**Data**
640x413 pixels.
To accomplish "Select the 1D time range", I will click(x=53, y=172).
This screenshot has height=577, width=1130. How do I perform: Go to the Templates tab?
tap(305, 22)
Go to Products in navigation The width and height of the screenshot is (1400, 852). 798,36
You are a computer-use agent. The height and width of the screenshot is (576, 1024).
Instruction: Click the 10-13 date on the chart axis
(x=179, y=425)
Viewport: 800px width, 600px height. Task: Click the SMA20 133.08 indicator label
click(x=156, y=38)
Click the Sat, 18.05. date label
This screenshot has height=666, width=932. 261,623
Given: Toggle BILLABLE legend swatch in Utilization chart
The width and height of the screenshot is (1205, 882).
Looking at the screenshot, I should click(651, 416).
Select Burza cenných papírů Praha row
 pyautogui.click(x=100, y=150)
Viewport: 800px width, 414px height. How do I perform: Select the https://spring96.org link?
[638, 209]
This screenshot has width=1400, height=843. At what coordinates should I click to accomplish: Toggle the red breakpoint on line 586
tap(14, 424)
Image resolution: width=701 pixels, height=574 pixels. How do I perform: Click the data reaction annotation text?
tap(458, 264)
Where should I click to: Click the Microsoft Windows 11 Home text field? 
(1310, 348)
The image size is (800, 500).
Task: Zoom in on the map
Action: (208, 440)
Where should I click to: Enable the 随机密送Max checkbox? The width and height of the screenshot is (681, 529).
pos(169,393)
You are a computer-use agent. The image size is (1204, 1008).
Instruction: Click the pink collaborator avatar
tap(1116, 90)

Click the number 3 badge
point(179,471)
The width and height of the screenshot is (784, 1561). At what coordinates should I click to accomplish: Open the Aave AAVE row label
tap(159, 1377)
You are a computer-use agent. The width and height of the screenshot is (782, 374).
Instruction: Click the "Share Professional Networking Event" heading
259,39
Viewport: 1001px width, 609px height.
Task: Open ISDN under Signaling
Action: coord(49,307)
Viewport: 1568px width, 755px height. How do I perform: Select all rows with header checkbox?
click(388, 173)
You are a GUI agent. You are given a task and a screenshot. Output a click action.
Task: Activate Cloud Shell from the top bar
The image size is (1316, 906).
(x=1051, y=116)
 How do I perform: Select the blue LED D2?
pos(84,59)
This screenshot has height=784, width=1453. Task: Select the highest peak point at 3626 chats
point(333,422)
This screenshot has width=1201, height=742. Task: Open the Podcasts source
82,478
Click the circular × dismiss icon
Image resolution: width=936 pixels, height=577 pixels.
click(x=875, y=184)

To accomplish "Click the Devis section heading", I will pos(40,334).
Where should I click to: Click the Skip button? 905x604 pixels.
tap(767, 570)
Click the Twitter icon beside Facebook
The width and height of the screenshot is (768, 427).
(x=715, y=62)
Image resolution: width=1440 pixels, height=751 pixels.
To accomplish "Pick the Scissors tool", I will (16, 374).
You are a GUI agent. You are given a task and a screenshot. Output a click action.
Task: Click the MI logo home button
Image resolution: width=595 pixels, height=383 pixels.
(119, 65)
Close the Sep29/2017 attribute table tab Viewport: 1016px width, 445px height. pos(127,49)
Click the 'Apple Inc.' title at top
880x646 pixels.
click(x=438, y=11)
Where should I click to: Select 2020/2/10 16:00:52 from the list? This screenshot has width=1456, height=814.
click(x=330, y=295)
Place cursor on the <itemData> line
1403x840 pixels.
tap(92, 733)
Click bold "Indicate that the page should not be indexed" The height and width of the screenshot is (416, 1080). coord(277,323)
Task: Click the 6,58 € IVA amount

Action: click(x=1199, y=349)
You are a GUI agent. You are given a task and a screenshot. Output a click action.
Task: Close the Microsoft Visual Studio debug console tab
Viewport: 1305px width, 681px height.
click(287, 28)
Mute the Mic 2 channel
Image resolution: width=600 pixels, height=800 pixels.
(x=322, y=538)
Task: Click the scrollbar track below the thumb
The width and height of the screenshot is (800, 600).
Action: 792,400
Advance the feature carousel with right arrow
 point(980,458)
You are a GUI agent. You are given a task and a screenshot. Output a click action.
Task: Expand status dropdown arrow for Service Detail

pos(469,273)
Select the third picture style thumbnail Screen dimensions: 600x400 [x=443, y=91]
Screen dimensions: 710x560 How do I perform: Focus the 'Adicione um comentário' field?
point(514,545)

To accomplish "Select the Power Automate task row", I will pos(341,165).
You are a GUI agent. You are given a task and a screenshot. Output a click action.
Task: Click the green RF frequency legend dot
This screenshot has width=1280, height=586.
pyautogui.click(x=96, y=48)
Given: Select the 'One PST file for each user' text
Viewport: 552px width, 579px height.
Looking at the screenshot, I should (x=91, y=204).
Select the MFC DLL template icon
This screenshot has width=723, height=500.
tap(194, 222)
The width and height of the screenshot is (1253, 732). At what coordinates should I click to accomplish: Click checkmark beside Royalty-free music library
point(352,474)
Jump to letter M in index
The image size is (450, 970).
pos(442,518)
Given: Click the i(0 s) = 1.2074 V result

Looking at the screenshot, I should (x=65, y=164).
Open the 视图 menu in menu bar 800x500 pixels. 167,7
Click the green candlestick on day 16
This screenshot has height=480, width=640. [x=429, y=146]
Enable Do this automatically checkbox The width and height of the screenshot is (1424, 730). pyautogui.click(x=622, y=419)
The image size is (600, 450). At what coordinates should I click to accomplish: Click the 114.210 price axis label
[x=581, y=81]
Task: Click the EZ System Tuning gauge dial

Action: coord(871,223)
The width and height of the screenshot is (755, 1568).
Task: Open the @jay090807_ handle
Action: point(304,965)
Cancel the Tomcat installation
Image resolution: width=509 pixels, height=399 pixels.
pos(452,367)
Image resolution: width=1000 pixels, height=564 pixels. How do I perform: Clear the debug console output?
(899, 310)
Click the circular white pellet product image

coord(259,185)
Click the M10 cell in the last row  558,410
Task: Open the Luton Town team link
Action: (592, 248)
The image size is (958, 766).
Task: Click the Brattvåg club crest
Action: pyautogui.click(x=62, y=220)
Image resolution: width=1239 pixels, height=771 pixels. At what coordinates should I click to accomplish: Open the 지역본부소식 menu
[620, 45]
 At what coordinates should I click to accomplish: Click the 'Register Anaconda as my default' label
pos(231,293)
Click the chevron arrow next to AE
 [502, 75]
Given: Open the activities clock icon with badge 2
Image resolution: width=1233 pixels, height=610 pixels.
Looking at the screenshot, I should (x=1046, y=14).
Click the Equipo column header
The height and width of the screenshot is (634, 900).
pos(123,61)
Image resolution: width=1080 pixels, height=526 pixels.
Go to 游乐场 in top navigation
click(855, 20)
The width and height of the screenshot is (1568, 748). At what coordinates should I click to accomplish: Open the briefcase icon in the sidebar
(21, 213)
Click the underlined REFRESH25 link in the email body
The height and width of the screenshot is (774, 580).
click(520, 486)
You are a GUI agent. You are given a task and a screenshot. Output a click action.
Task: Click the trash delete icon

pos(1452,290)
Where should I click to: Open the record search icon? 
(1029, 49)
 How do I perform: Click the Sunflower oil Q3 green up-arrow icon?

**What is expected**
Your answer must be the lines from the one with "Given: Open the" through the last line of the data, repeated exactly and with nothing else.

**Solution to the exercise**
Given: Open the activities clock icon with badge 2
Image resolution: width=1233 pixels, height=610 pixels.
Looking at the screenshot, I should (x=1046, y=14).
Click the Equipo column header
The height and width of the screenshot is (634, 900).
pos(123,61)
Image resolution: width=1080 pixels, height=526 pixels.
Go to 游乐场 in top navigation
click(855, 20)
The width and height of the screenshot is (1568, 748). At what coordinates should I click to accomplish: Open the briefcase icon in the sidebar
(21, 213)
Click the underlined REFRESH25 link in the email body
The height and width of the screenshot is (774, 580).
click(520, 486)
You are a GUI agent. You are given a task and a screenshot. Output a click action.
Task: Click the trash delete icon

pos(1452,290)
Where should I click to: Open the record search icon? 
(1029, 49)
 How do I perform: Click the Sunflower oil Q3 green up-arrow icon?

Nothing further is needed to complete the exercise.